Justine Kurland: This Train is Bound for Glory
Clark & Faria
55 Mill Street, Distillery District
May 19 – June 20, 2010

American photographer Justine Kurland first gained attention for Another Girl, Another Planet in the late-90s, a series depicting young girls cavorting in landscapes, and positioned as half Shakespearean faeries and half juvenile delinquents. Since that time, Kurland has keenly and sensitively documented, for lack of a better term, ‘alternative’ ways of living. She has photographed the citizens of utopian communes in Virginia and California, and men who trek into the wilderness to have spiritual experiences in nature. In this way, her work feels quintessentially American in spirit, celebrating itself as a country full of free-thinkers and independent spirits.

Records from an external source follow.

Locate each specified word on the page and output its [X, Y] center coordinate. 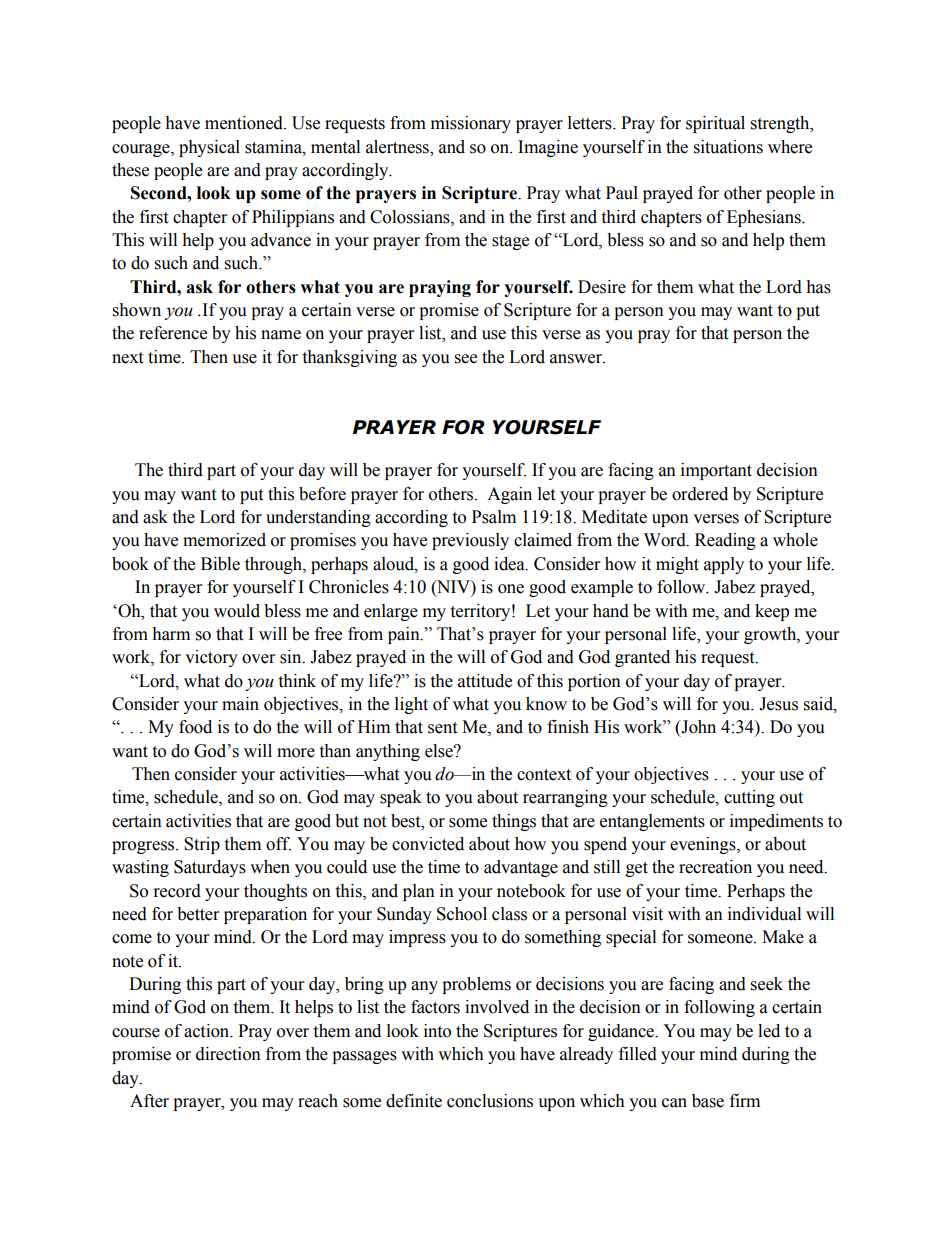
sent [442, 728]
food [195, 727]
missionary [471, 124]
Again [509, 495]
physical [209, 148]
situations [728, 147]
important [716, 471]
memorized [224, 540]
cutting [749, 798]
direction [228, 1054]
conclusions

Kurland’s work has as much to do with the people she photographs as the landscapes in which they move, and her latest suite of photographs strike a wonderful balance between these two interests. Photographed over two years of travel, Kurland captures the vanishing nomadic lifestyle of the American hobo against the changing landscape. As in some of earlier works, the figures are often dominated by the landscape, such as in the little girl, perched on a rock and watching a train roll underneath a towering mountainside. The photographs place Kurland in a long tradition of capturing humanity’s experience of, and place within, the natural world. Also showing: Evan Lee.